→ **Aim of the task**:
Convert everything from the line containing "Task: Select the Rotate tool" down to the line containing "Open the #AlertaCripto" into a Markdown table with the columns Row and Entry Line, numbering each line and omitting any blank lines.

# START OF Data extract

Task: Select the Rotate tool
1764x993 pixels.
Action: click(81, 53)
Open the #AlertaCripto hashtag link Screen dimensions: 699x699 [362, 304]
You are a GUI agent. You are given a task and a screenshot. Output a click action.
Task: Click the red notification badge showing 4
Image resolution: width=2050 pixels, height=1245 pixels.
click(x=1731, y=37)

# END OF Data extract
# START OF Data extract

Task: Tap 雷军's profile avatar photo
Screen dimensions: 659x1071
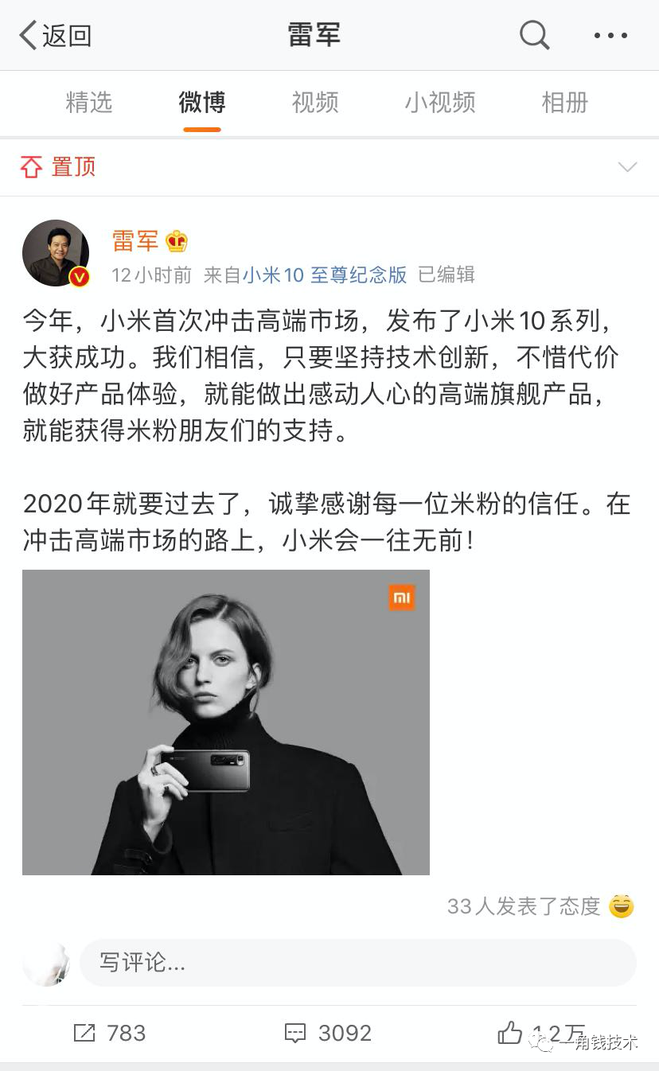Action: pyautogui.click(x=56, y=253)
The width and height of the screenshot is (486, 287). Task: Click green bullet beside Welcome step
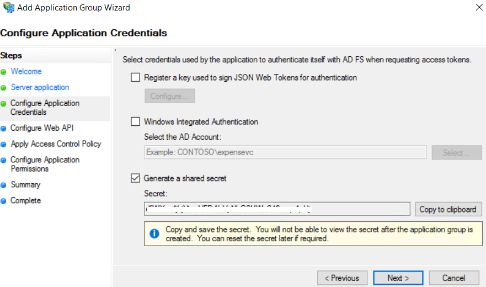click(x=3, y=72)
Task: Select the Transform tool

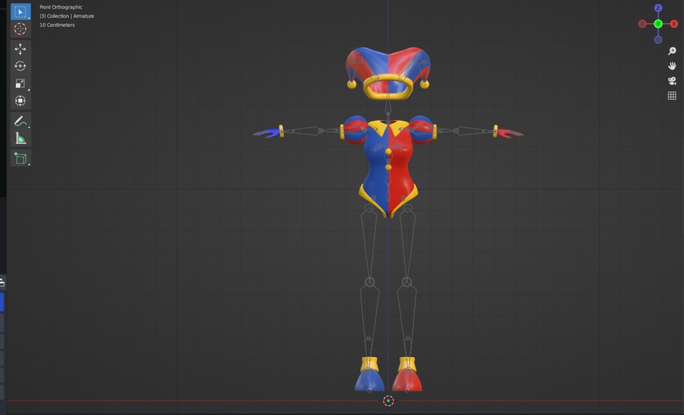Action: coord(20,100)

# END OF Data extract
# START OF Data extract

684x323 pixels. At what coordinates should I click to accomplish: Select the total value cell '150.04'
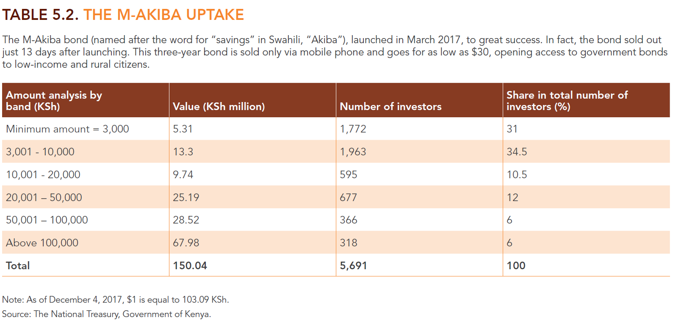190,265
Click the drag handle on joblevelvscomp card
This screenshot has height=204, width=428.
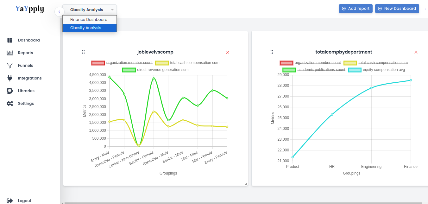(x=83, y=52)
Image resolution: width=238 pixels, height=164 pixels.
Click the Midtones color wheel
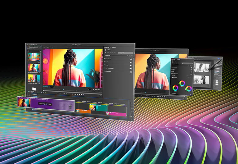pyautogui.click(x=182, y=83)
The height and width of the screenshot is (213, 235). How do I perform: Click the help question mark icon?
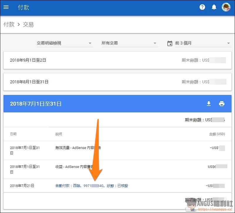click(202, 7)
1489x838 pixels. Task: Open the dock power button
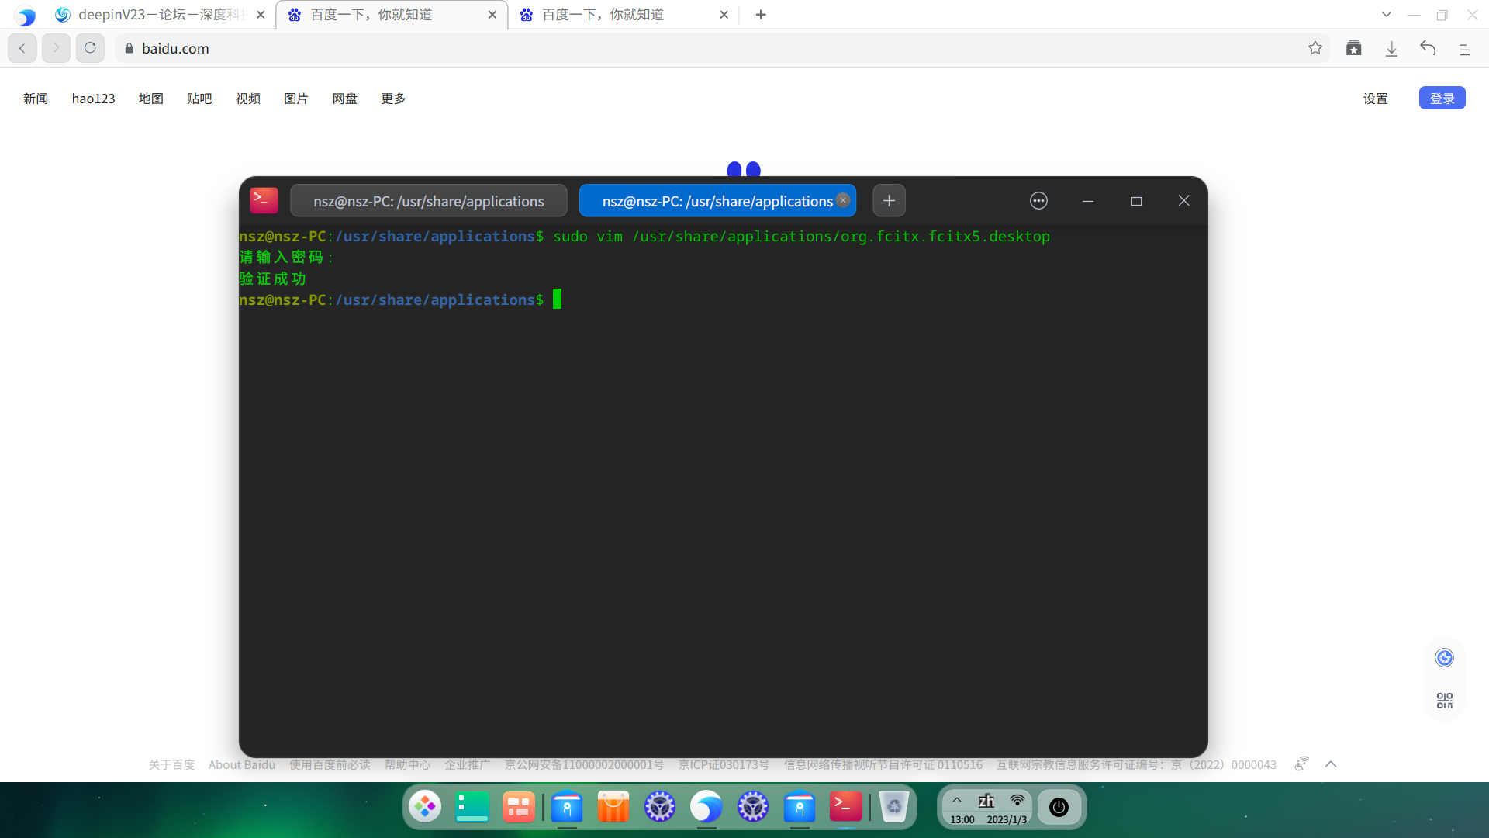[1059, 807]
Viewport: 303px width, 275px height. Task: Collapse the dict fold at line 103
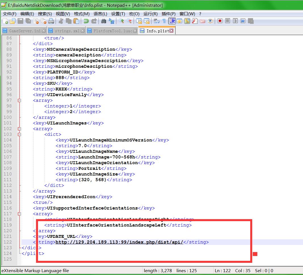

# END OF Data extract

→ **Output**:
| Row | Entry Line |
|---|---|
| 1 | Task: Select the Rotate tool |
| 2 | 1764x993 pixels. |
| 3 | Action: click(81, 53) |
| 4 | Open the #AlertaCripto hashtag link Screen dimensions: 699x699 [362, 304] |